Stored data:

......

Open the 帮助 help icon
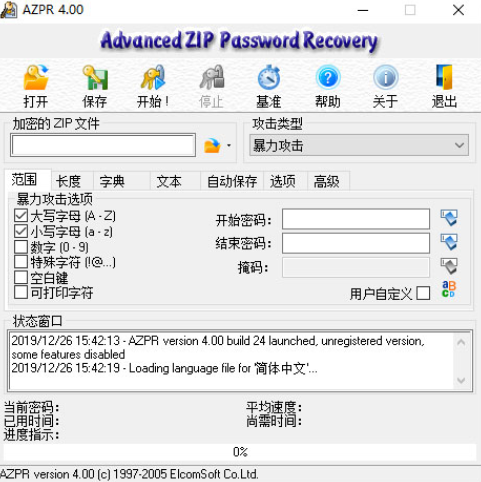 [x=328, y=78]
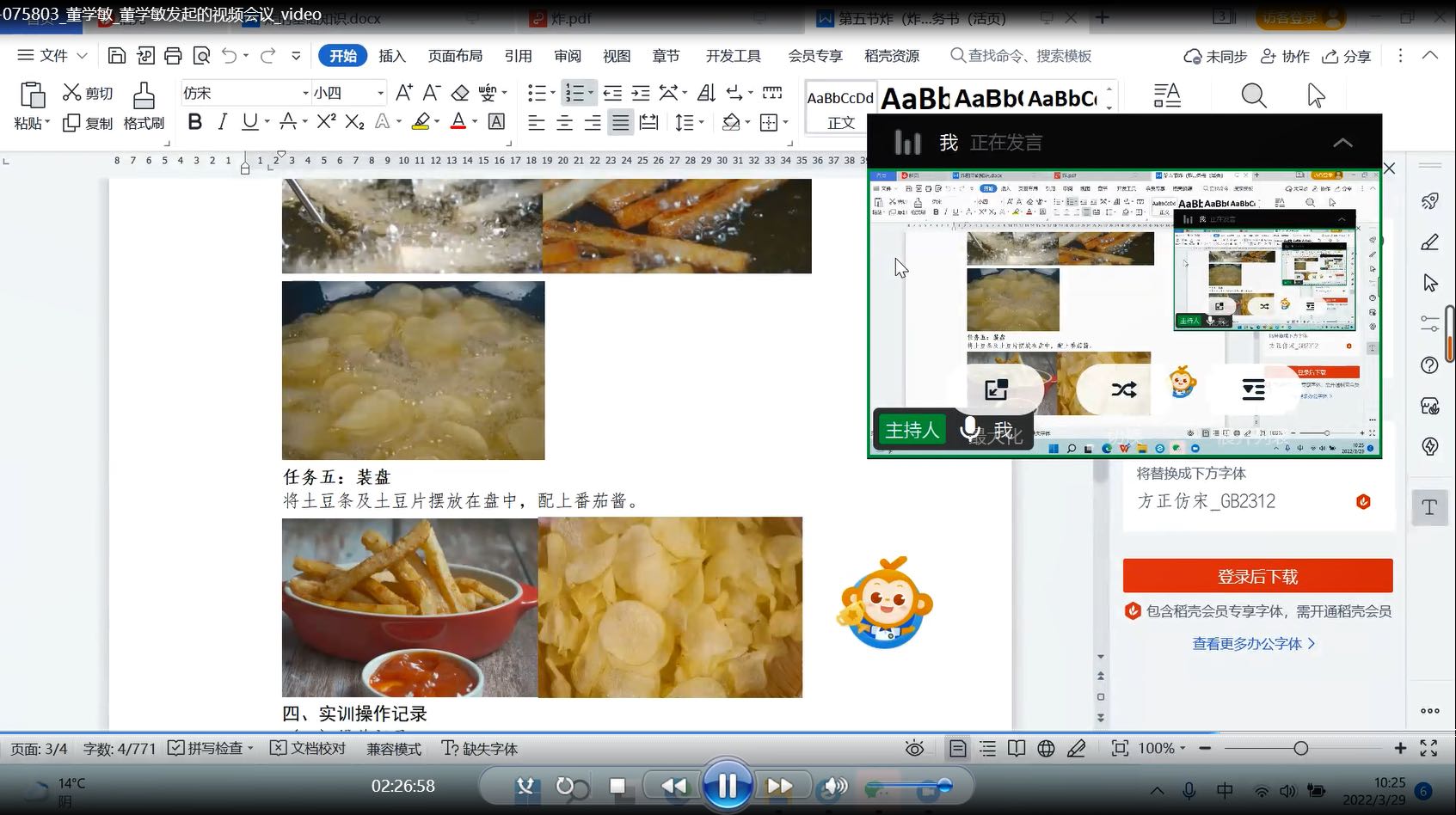Viewport: 1456px width, 815px height.
Task: Open the 查看更多办公字体 link
Action: [1253, 643]
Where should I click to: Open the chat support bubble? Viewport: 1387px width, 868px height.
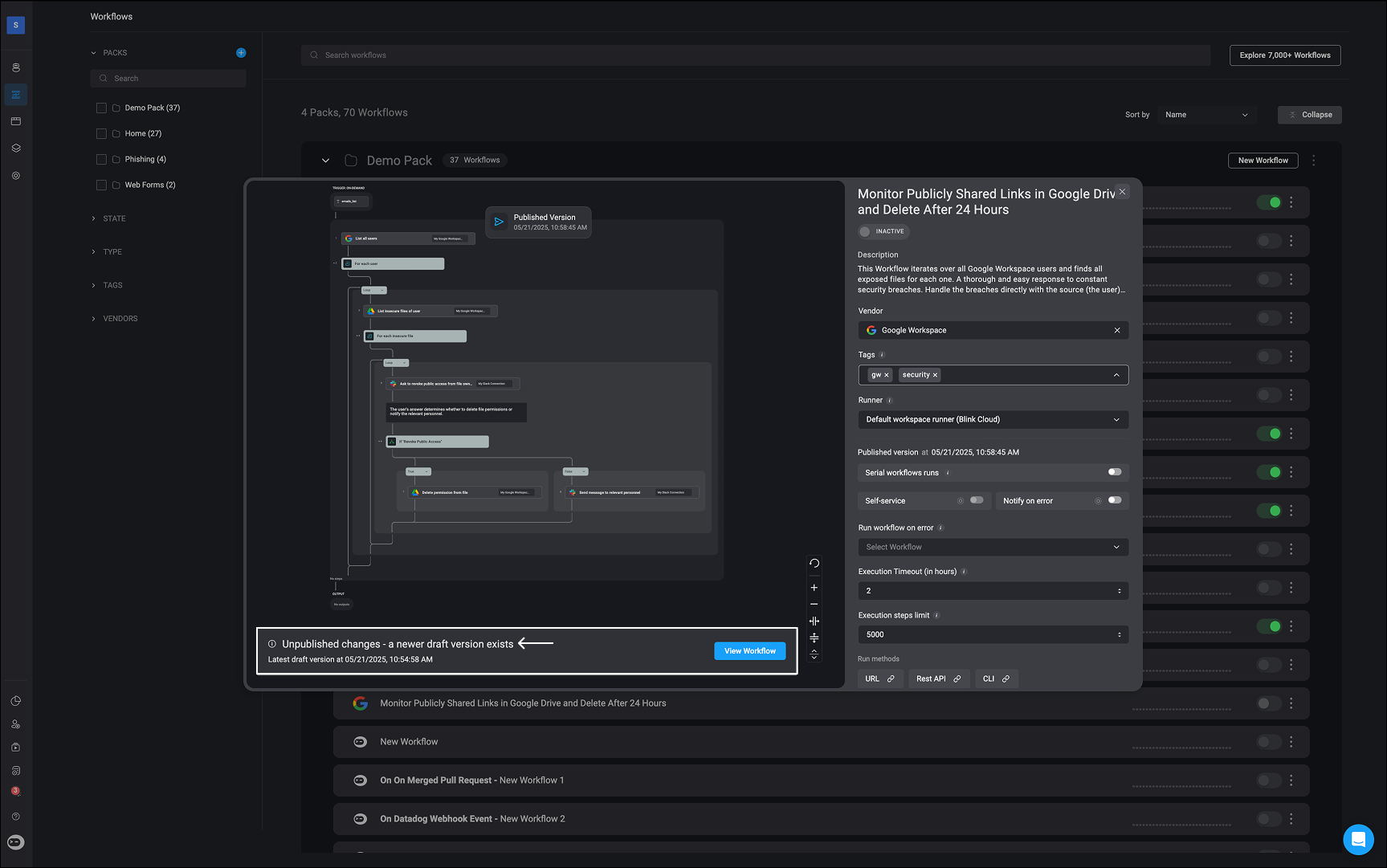click(x=1358, y=839)
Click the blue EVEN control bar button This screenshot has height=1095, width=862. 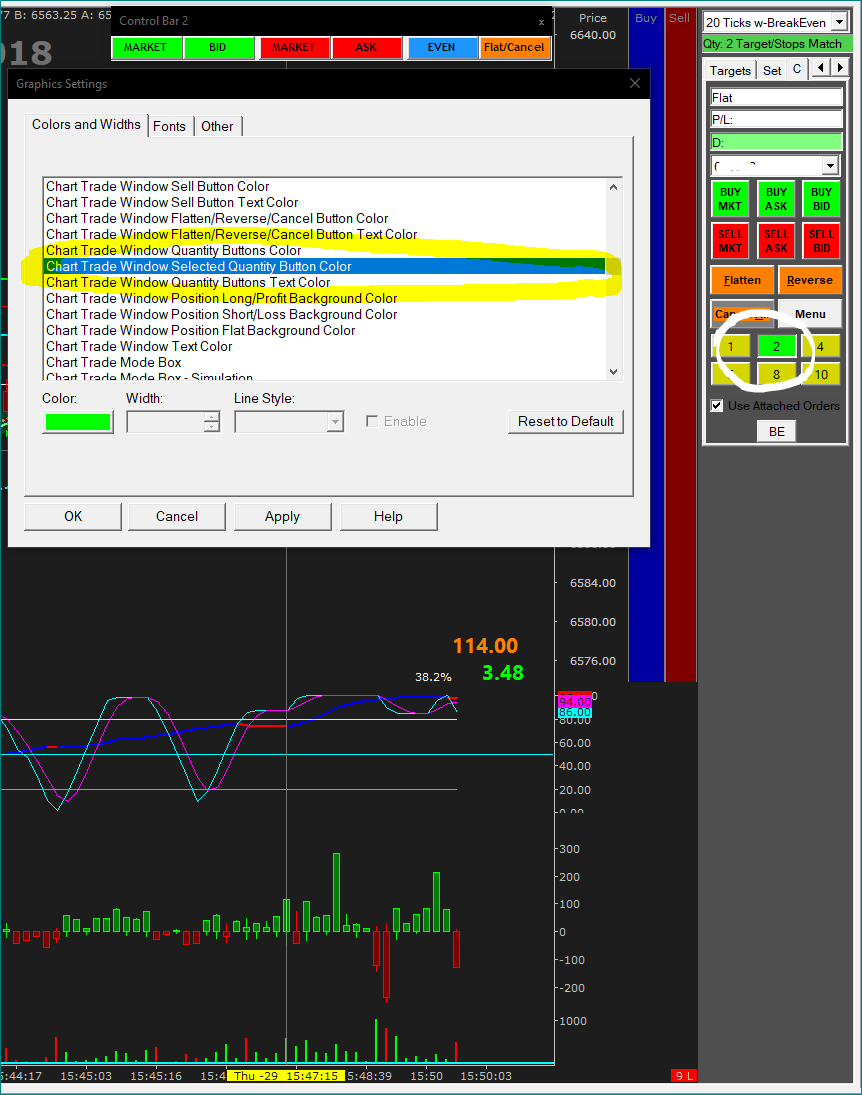441,47
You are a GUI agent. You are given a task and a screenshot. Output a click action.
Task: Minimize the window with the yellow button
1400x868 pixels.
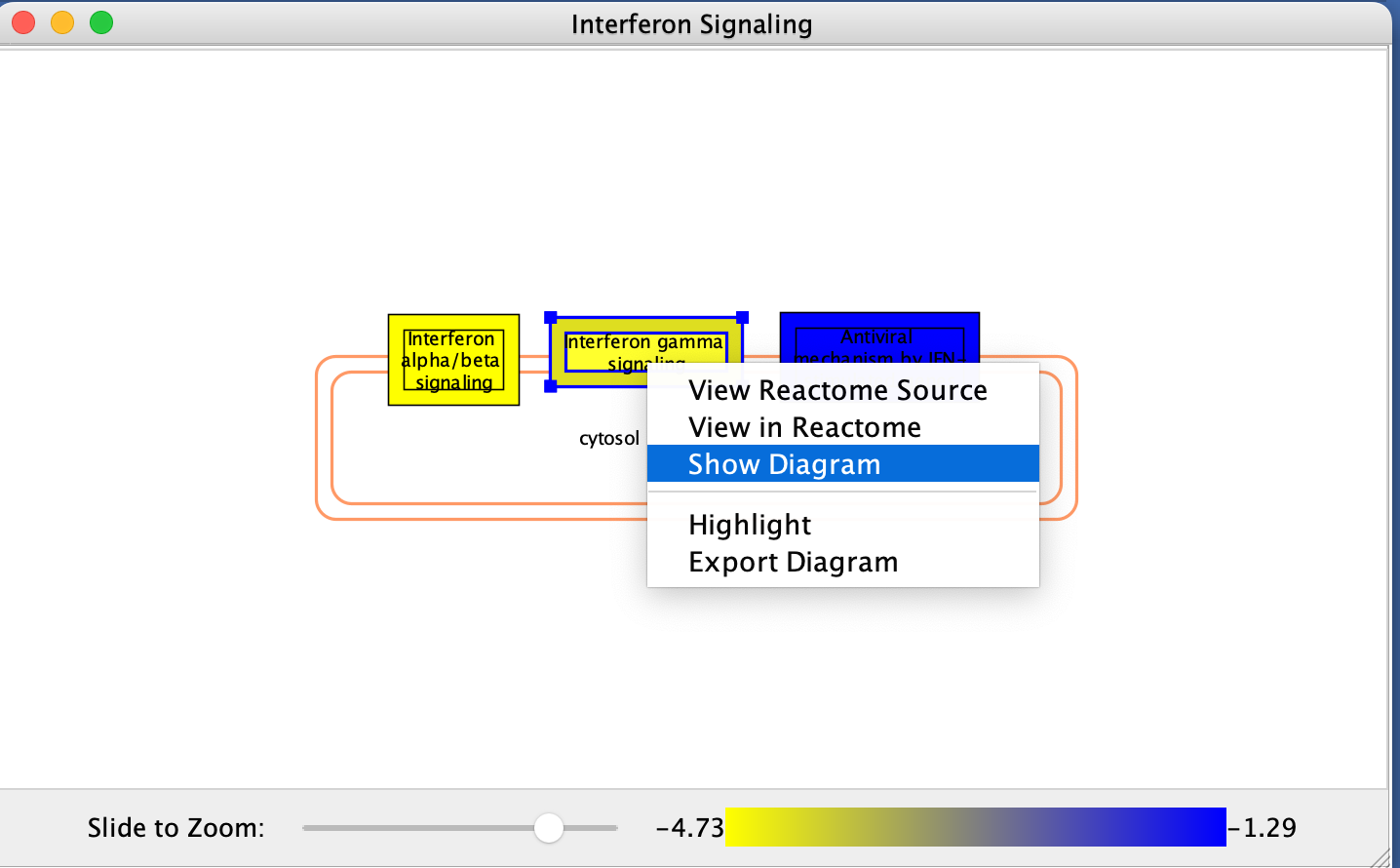click(62, 22)
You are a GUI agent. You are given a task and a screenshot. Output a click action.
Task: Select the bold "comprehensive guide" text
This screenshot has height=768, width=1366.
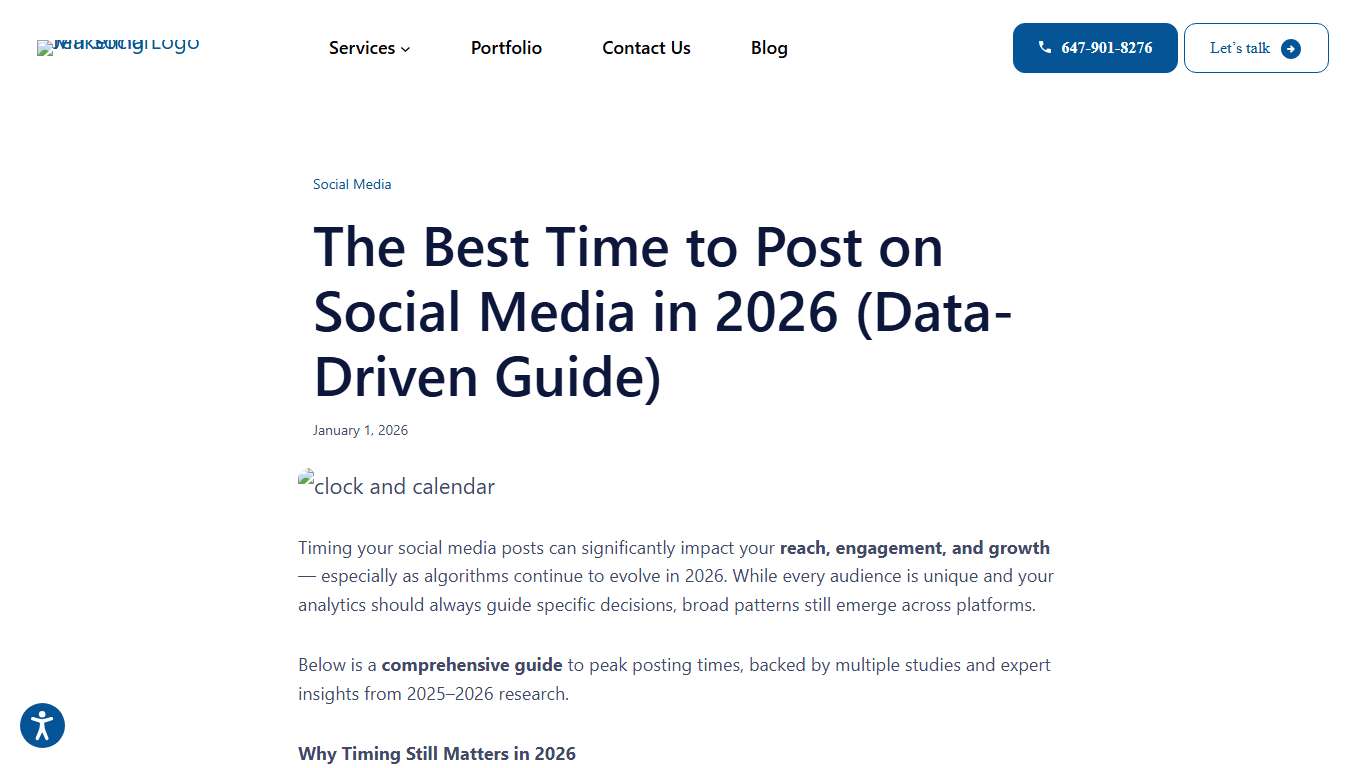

......

-- Work instructions --
Pictures stay out. Copy exactly, and only, the lines from the one containing "Task: Minimize the" through the end of the data.

-- Finished task --
Task: Minimize the window with the yellow button
1400x868 pixels.
click(62, 22)
You are a GUI agent. You are given a task and a screenshot. Output a click action.
Task: Select the bold "comprehensive guide" text
This screenshot has height=768, width=1366.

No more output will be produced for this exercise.